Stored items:
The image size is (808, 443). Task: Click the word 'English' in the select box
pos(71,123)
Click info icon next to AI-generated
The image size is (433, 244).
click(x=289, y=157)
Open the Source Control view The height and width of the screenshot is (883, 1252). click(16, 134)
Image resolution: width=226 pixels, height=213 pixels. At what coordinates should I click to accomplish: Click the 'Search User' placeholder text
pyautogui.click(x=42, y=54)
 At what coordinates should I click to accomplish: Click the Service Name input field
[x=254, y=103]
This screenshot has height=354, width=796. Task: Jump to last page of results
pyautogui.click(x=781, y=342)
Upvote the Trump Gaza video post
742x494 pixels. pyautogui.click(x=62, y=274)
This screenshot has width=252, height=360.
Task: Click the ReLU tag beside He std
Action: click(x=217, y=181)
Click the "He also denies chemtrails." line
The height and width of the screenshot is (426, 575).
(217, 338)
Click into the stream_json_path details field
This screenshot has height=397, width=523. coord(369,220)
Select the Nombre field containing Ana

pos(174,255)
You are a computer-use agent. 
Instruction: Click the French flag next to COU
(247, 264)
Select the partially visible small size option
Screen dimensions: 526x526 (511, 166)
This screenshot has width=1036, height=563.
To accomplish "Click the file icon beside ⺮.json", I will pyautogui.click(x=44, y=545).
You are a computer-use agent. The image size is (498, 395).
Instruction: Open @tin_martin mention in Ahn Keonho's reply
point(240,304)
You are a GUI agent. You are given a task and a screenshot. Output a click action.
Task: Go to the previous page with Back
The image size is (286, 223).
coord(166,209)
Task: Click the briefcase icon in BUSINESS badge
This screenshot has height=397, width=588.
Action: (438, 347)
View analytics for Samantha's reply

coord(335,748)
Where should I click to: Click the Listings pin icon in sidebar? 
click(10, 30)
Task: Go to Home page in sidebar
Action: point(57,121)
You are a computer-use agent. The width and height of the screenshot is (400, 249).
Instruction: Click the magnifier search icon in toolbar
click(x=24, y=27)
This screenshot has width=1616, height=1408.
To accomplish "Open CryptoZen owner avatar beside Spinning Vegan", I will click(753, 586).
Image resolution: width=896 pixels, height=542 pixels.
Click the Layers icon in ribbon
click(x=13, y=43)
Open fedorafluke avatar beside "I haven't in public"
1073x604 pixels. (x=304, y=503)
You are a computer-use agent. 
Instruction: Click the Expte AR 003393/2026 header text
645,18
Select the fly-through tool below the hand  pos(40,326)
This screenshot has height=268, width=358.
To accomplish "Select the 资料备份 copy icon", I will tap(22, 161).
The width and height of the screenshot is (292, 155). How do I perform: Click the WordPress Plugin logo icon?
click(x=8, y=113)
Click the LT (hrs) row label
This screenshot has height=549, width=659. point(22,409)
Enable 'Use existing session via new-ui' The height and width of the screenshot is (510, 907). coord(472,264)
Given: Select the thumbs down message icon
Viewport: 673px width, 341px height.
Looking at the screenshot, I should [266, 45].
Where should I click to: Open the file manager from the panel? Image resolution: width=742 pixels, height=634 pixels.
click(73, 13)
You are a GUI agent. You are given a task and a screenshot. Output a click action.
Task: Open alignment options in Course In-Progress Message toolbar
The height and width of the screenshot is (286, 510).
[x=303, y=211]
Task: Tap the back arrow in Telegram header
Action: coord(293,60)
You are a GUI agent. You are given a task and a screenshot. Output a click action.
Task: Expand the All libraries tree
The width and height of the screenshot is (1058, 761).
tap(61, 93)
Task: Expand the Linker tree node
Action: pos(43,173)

* [Task brief]
Could you write out all the records exactly, please?

* [Solution to the problem]
The image size is (808, 443). Task: Click the word 'English' in the select box
pos(71,123)
Click info icon next to AI-generated
The image size is (433, 244).
click(x=289, y=157)
Open the Source Control view The height and width of the screenshot is (883, 1252). click(16, 134)
Image resolution: width=226 pixels, height=213 pixels. At what coordinates should I click to accomplish: Click the 'Search User' placeholder text
pyautogui.click(x=42, y=54)
 At what coordinates should I click to accomplish: Click the Service Name input field
[x=254, y=103]
This screenshot has height=354, width=796. Task: Jump to last page of results
pyautogui.click(x=781, y=342)
Upvote the Trump Gaza video post
742x494 pixels. pyautogui.click(x=62, y=274)
This screenshot has width=252, height=360.
Task: Click the ReLU tag beside He std
Action: click(x=217, y=181)
Click the "He also denies chemtrails." line
The height and width of the screenshot is (426, 575).
(217, 338)
Click into the stream_json_path details field
This screenshot has height=397, width=523. coord(369,220)
Select the Nombre field containing Ana

pos(174,255)
You are a computer-use agent. 
Instruction: Click the French flag next to COU
(247, 264)
Select the partially visible small size option
Screen dimensions: 526x526 (511, 166)
This screenshot has width=1036, height=563.
To accomplish "Click the file icon beside ⺮.json", I will pyautogui.click(x=44, y=545).
You are a computer-use agent. The image size is (498, 395).
Instruction: Open @tin_martin mention in Ahn Keonho's reply
point(240,304)
You are a GUI agent. You are given a task and a screenshot. Output a click action.
Task: Go to the previous page with Back
The image size is (286, 223).
coord(166,209)
Task: Click the briefcase icon in BUSINESS badge
This screenshot has height=397, width=588.
Action: (438, 347)
View analytics for Samantha's reply

coord(335,748)
Where should I click to: Click the Listings pin icon in sidebar? 
click(10, 30)
Task: Go to Home page in sidebar
Action: point(57,121)
You are a computer-use agent. The width and height of the screenshot is (400, 249).
Instruction: Click the magnifier search icon in toolbar
click(x=24, y=27)
This screenshot has width=1616, height=1408.
To accomplish "Open CryptoZen owner avatar beside Spinning Vegan", I will click(753, 586).
Image resolution: width=896 pixels, height=542 pixels.
Click the Layers icon in ribbon
click(x=13, y=43)
Open fedorafluke avatar beside "I haven't in public"
1073x604 pixels. (x=304, y=503)
You are a computer-use agent. 
Instruction: Click the Expte AR 003393/2026 header text
645,18
Select the fly-through tool below the hand  pos(40,326)
This screenshot has height=268, width=358.
To accomplish "Select the 资料备份 copy icon", I will tap(22, 161).
The width and height of the screenshot is (292, 155). How do I perform: Click the WordPress Plugin logo icon?
click(x=8, y=113)
Click the LT (hrs) row label
This screenshot has height=549, width=659. point(22,409)
Enable 'Use existing session via new-ui' The height and width of the screenshot is (510, 907). coord(472,264)
Given: Select the thumbs down message icon
Viewport: 673px width, 341px height.
Looking at the screenshot, I should [266, 45].
Where should I click to: Open the file manager from the panel? Image resolution: width=742 pixels, height=634 pixels.
click(73, 13)
You are a GUI agent. You are given a task and a screenshot. Output a click action.
Task: Open alignment options in Course In-Progress Message toolbar
The height and width of the screenshot is (286, 510).
[x=303, y=211]
Task: Tap the back arrow in Telegram header
Action: coord(293,60)
You are a GUI agent. You are given a task and a screenshot. Output a click action.
Task: Expand the All libraries tree
The width and height of the screenshot is (1058, 761).
tap(61, 93)
Task: Expand the Linker tree node
Action: pos(43,173)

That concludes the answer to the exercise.